Throughout the course of the play, it’s suggested that the protagonist’s desperate condition is intended to serve as an analogy for a post-fascist and corrupt Italy – where this production was first performed. This does, however, feel a little uncertain – with too few references for those poorly versed in the vagaries of twentieth century Italian history (or, for that matter, the language). The break-neck speed and fragmented style left me, in this regard, a little uncertain as to who or what was the intended target: nationalism, chauvinism, avarice, self-interestedness – or all of these things?

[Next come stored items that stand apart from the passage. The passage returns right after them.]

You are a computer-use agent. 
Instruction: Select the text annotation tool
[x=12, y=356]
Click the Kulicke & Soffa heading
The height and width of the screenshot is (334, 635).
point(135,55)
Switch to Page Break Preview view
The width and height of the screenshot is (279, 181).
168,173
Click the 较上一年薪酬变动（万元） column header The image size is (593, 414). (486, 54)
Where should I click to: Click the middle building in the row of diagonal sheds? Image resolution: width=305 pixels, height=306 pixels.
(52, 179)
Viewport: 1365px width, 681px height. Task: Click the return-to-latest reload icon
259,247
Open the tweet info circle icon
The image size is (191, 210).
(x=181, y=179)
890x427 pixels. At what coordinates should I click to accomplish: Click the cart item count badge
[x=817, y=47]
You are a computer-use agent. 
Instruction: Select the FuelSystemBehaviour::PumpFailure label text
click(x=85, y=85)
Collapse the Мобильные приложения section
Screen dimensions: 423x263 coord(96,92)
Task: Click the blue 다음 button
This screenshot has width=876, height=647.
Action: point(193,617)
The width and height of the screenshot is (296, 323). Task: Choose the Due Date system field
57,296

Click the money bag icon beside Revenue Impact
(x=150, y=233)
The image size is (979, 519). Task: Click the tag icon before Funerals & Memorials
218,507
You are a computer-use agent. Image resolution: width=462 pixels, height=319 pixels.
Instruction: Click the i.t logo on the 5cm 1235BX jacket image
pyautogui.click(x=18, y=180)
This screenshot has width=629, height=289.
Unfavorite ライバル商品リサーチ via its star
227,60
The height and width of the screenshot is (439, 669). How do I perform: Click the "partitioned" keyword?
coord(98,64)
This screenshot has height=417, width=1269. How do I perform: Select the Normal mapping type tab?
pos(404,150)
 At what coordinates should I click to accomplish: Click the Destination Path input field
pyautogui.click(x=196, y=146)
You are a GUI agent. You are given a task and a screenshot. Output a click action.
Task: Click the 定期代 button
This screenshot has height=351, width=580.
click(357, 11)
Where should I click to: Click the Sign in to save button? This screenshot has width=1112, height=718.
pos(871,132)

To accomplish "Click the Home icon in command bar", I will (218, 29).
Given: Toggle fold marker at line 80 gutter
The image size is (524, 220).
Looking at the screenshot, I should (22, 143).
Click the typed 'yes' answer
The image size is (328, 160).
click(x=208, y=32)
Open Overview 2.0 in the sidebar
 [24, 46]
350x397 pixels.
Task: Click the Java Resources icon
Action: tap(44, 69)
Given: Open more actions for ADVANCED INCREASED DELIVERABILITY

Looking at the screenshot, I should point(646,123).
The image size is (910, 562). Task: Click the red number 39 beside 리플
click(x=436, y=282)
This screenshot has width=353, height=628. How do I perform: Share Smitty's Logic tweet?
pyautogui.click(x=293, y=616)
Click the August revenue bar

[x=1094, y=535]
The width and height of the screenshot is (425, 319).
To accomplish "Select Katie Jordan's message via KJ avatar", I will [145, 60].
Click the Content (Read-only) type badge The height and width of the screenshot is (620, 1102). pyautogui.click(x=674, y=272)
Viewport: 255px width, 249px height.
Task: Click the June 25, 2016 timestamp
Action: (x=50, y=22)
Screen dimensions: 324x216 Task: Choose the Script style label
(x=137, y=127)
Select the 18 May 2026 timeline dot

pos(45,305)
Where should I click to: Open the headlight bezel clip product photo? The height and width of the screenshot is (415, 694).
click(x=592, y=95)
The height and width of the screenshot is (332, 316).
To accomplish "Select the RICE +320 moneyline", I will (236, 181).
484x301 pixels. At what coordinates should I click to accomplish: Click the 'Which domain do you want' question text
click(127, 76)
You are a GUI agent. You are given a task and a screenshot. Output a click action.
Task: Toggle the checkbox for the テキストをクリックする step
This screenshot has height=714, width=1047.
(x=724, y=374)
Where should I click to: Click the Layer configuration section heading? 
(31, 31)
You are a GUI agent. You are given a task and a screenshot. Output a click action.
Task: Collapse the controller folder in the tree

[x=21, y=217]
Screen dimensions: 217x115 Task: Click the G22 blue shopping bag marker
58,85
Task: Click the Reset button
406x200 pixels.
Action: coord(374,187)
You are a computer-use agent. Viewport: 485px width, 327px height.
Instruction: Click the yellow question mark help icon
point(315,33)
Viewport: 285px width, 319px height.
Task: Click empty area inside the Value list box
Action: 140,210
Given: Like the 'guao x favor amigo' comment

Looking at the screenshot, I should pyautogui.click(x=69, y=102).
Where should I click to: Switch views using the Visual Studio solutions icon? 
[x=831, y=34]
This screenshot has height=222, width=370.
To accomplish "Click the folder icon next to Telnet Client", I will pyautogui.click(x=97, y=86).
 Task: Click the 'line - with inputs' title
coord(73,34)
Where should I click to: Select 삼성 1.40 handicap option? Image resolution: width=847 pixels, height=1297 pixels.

For me, La Merda was much more effective as a meditation on desire than as a political satire – within which domain its wide-angled vituperativeness ceases to be a difficulty. The protagonist’s omnivorous and unquenchable appetite; her ugly and counter-intuitive craving for recognition; the ultimate impossibility of her living up to her own projected self image – these are just a few of the tragicomic motifs that surfaced in what developed into an obscene and troubling paean to unfulfilled human fantasy.
Silvia Gallerano delivers a wildly frenetic and impassioned performance, whilst Cristian Ceresoli’s script is both rhythmic and vivid. They suit one another well, and this is an original, unsettling and thought provoking piece.